RunasSudo / gfx2gfx-pdftext

A fork of SWFTools' gfx2gfx which preserves text, rather than converting to shapes.
GNU General Public License v2.0
9 stars 5 forks source link

convert is not totally right #10

Open kumakichi opened 6 years ago

kumakichi commented 6 years ago

thanks for your fancy project, i'm not sure whether you can read Chinese or not(i got problems while using this tool converting some swf in Chinese),actually, i came across 2 problems:

version: gfx2gfx-pdf2text - part of swftools 0.9.2 (build 8d5a70b)

the 2nd problem is easy to fix(i don't know whether this fix is right or not), i just add 2 lines code after https://github.com/RunasSudo/gfx2gfx-pdftext/blob/8d5a70b1d8526b7d596b9675a23386636a5a3b35/lib/devices/pdf.c#L392

        if(gt7bits>=128)
            gt7bits=0;

but there still exists the 1st problem, some character is missing after convertion

Iey4iej3 commented 4 years ago

If I understand correctly, if there are too many characters, the conversion is not guaranteed.

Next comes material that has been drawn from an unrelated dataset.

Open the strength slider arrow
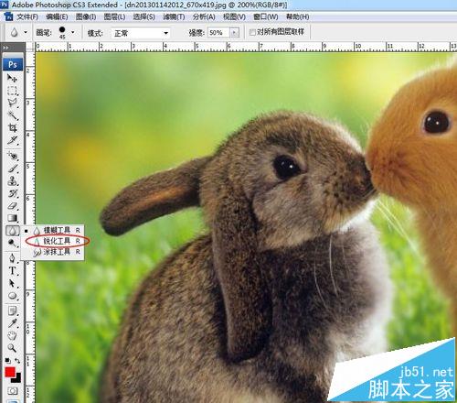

I believe that this is mostly due to the limitation of the hack of pdflib-lite in question. If we want to find a perfect solution, seemingly we need to switch to another lib (maybe the lib in engines like pdflatex works?). But note that swf is dead, I fear that nobody will be interested in writing such a program.

nissansz commented 4 years ago

thanks for your fancy project, i'm not sure whether you can read Chinese or not(i got problems while using this tool converting some swf in Chinese),actually, i came across 2 problems:

version: gfx2gfx-pdf2text - part of swftools 0.9.2 (build 8d5a70b)

the 2nd problem is easy to fix(i don't know whether this fix is right or not), i just add 2 lines code after

https://github.com/RunasSudo/gfx2gfx-pdftext/blob/8d5a70b1d8526b7d596b9675a23386636a5a3b35/lib/devices/pdf.c#L392

        if(gt7bits>=128)
            gt7bits=0;

but there still exists the 1st problem, some character is missing after convertion

I tried the code. And some characters are wrong, and reverted. And cannot copy text from pdf, how to set font for conversion? Please send to steve8000818@gmail.com if there is solution.

Iey4iej3 commented 4 years ago

thanks for your fancy project, i'm not sure whether you can read Chinese or not(i got problems while using this tool converting some swf in Chinese),actually, i came across 2 problems: version: gfx2gfx-pdf2text - part of swftools 0.9.2 (build 8d5a70b)

the 2nd problem is easy to fix(i don't know whether this fix is right or not), i just add 2 lines code after https://github.com/RunasSudo/gfx2gfx-pdftext/blob/8d5a70b1d8526b7d596b9675a23386636a5a3b35/lib/devices/pdf.c#L392

        if(gt7bits>=128)
            gt7bits=0;

but there still exists the 1st problem, some character is missing after convertion

I tried the code. And some characters are wrong, and reverted. And cannot copy text from pdf, how to set font for conversion? Please send to steve8000818@gmail.com if there is solution.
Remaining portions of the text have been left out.